*Job*: Could you repeat the lines of each of these records word for word, leaving out the pictures?

** Start of Provided information **

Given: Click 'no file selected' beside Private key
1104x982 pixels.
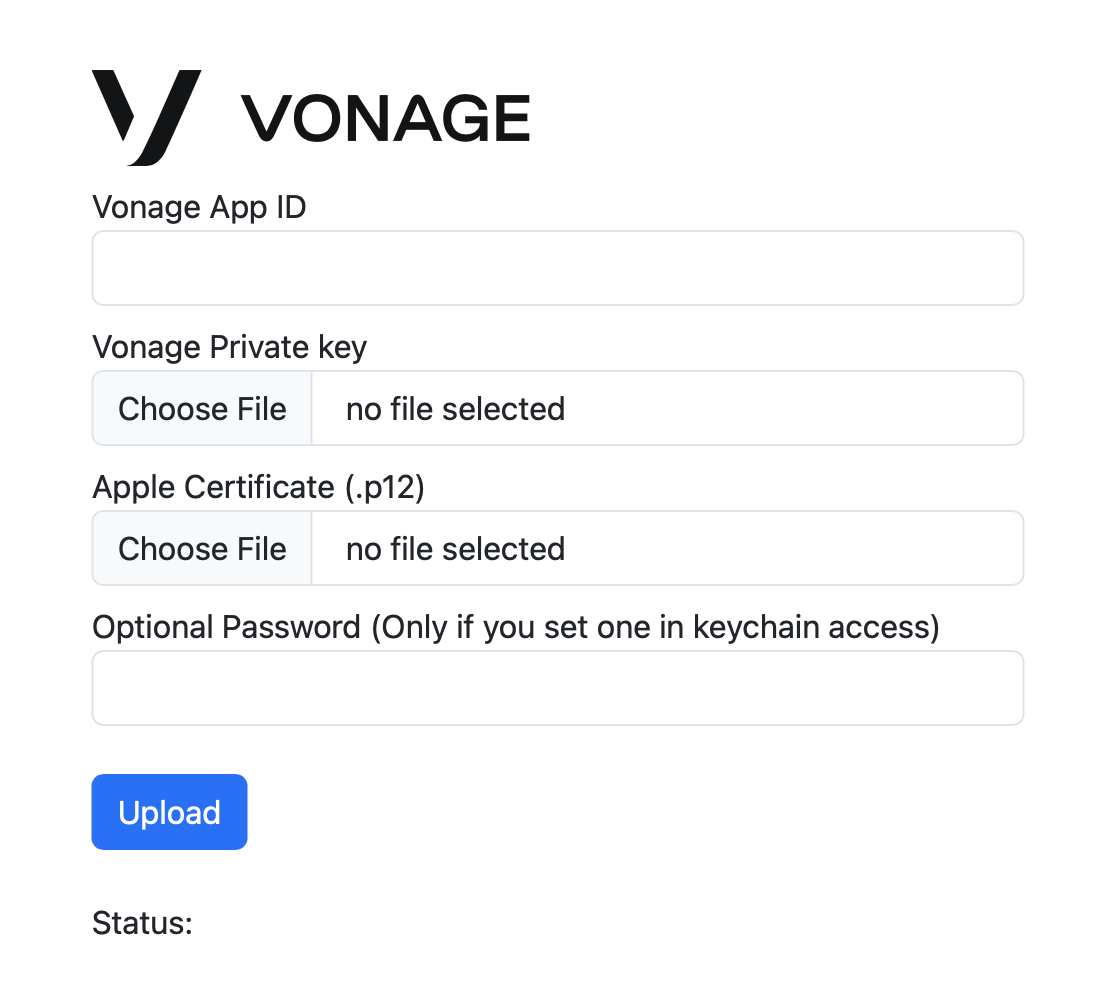Looking at the screenshot, I should (455, 409).
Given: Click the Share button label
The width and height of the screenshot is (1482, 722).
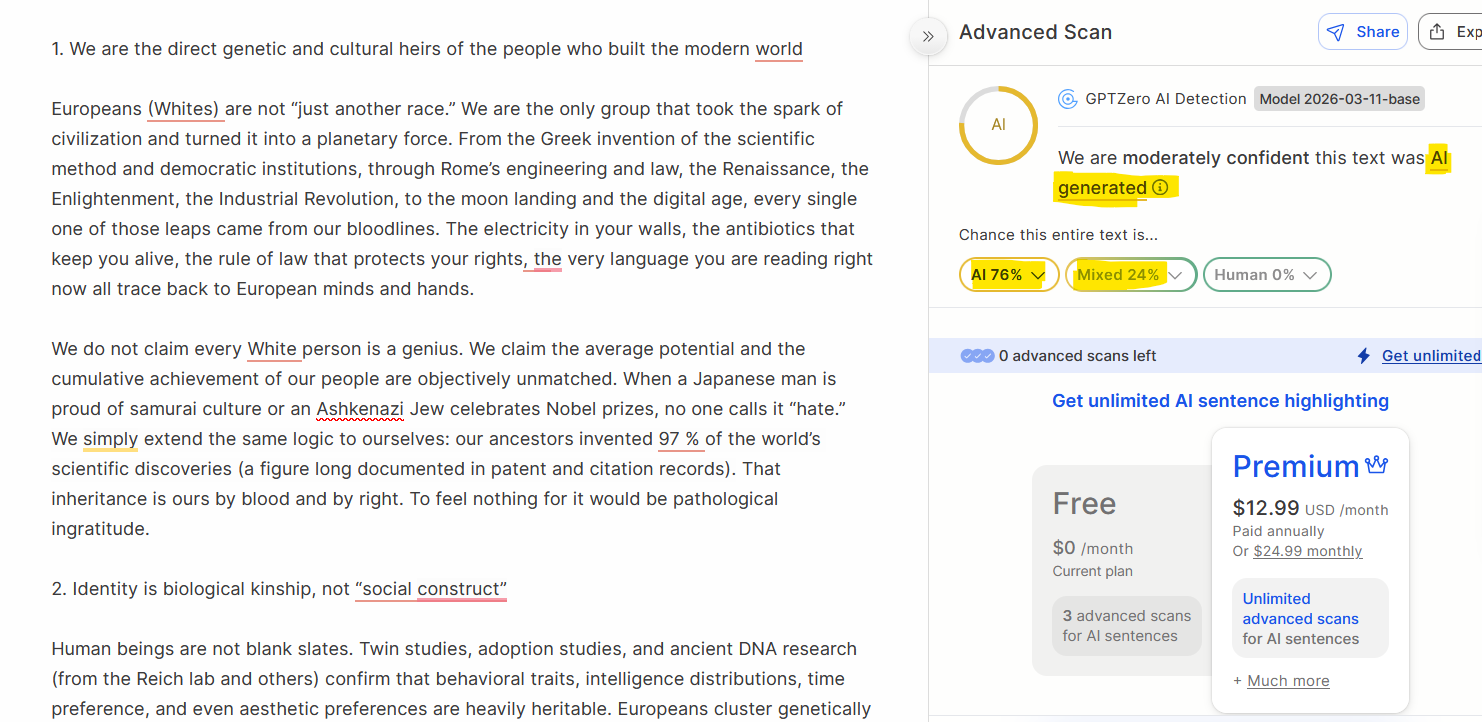Looking at the screenshot, I should (1377, 32).
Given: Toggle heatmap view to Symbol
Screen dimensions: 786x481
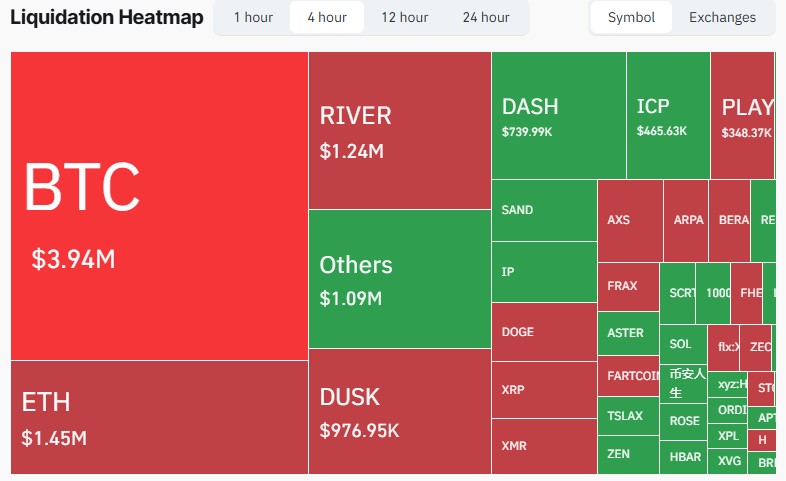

** End of Provided information **

*Output for this task*:
Given: Click 'no file selected' beside Private key
1104x982 pixels.
Looking at the screenshot, I should (455, 409).
Given: Click the Share button label
The width and height of the screenshot is (1482, 722).
Looking at the screenshot, I should (1377, 32).
Given: Toggle heatmap view to Symbol
Screen dimensions: 786x481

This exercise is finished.